The outbreak of the COVID-19 pandemic has affected the whole world. In every country, thousands of infected people and hundreds of dead. Every week, authorities come up with new rules and measures in order to reduce the spread of the disease, but not in all countries it gives the result.
Doctors sound the alarm, urging people to limit their contacts and stay at home to avoid infection. Meanwhile, historians are doing what they love – digging in the past.
Like anomalien.com on Facebook
To stay in touch & get our latest news
They noticed a strange pattern: for every 20th year of the century there is an epidemic of a deadly disease. Below, we have compiled an interesting selection confirming this theory.
The year 1320 became a symbol of the largest outbreak of the plague, which was called black death. The pandemic began in eastern China and gradually reached India, and then spread to Europe through traders and merchants.
The pandemic began in eastern China and gradually reached India, and then spread to Europe through traders and merchants. It lasted almost 30 years, and the main peak occurred in 1345-1355 when half of the population died in Europe.
In total, about 70 million people died in the world, which was a quarter of the world population of that time.
The year 1420 is described in Russian chronicles as a period of pestilence. At this time, two forms of plague raged in Russia: bubonic and pulmonary.
Among the particularly affected cities were Pskov, Galich, Veliky Novgorod, Kostroma. The situation was complicated by hunger – because of the high mortality rate there was no one to remove bread from the fields.
The year 1520 is considered the time of smallpox. Scientists suggest that she came from Asian countries, and the first cases of smallpox have taken from camels.
The virus quickly reached Europe, and over 100 years almost every inhabitant managed to get this disease. At the same time, Europeans colonized America, and the infection brought with them destroyed entire Indian settlements and destroyed tribes.
The year 1620 is celebrated in history as the outbreak of the plague in North Africa. This disease is still periodically found in the world. This is especially true for countries with low sanitation. But Algeria was particularly affected that year, losing 30-50,000 inhabitants.

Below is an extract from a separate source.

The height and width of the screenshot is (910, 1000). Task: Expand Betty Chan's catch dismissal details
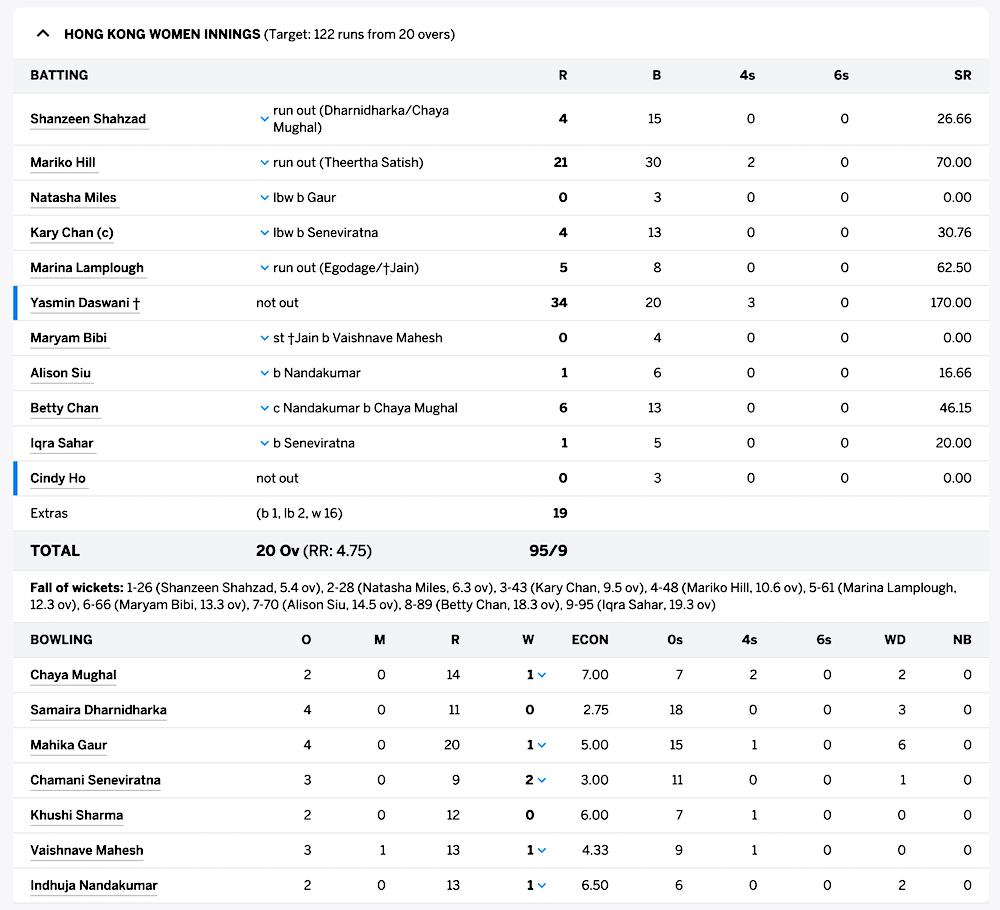263,407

The year 1720 was “marked” by the advent of the bubonic plague on European lands. The plague was nicknamed “Marseille” because the first cases of the disease were recorded in the city of Marseille. The plague claimed the lives of nearly 100,000 French.

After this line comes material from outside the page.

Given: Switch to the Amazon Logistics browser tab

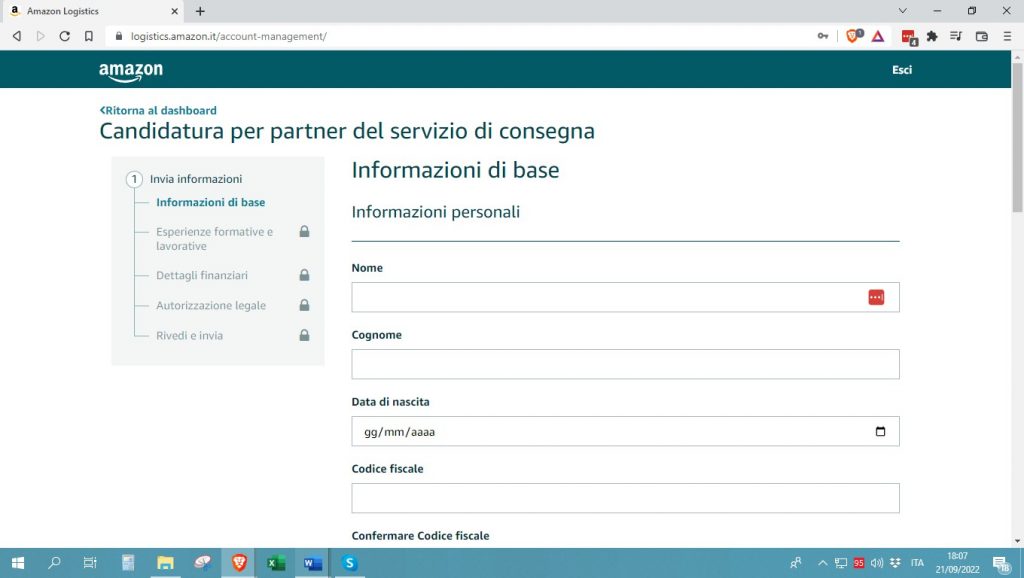Looking at the screenshot, I should click(90, 11).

The year 1820 was outbreak of cholera. This serious contagious disease began in India, but quickly spread throughout the world, covering a huge number of Asian, African and European countries.
The pandemic was claiming the lives of thousands of people over the course of seven years when the infection subsided.
The year 1920 is famous as the time of the “Spanish flu”. Over the two years of its existence, about 500 million people have been infected with it, approximately 100 million of whom have died without coping with the disease.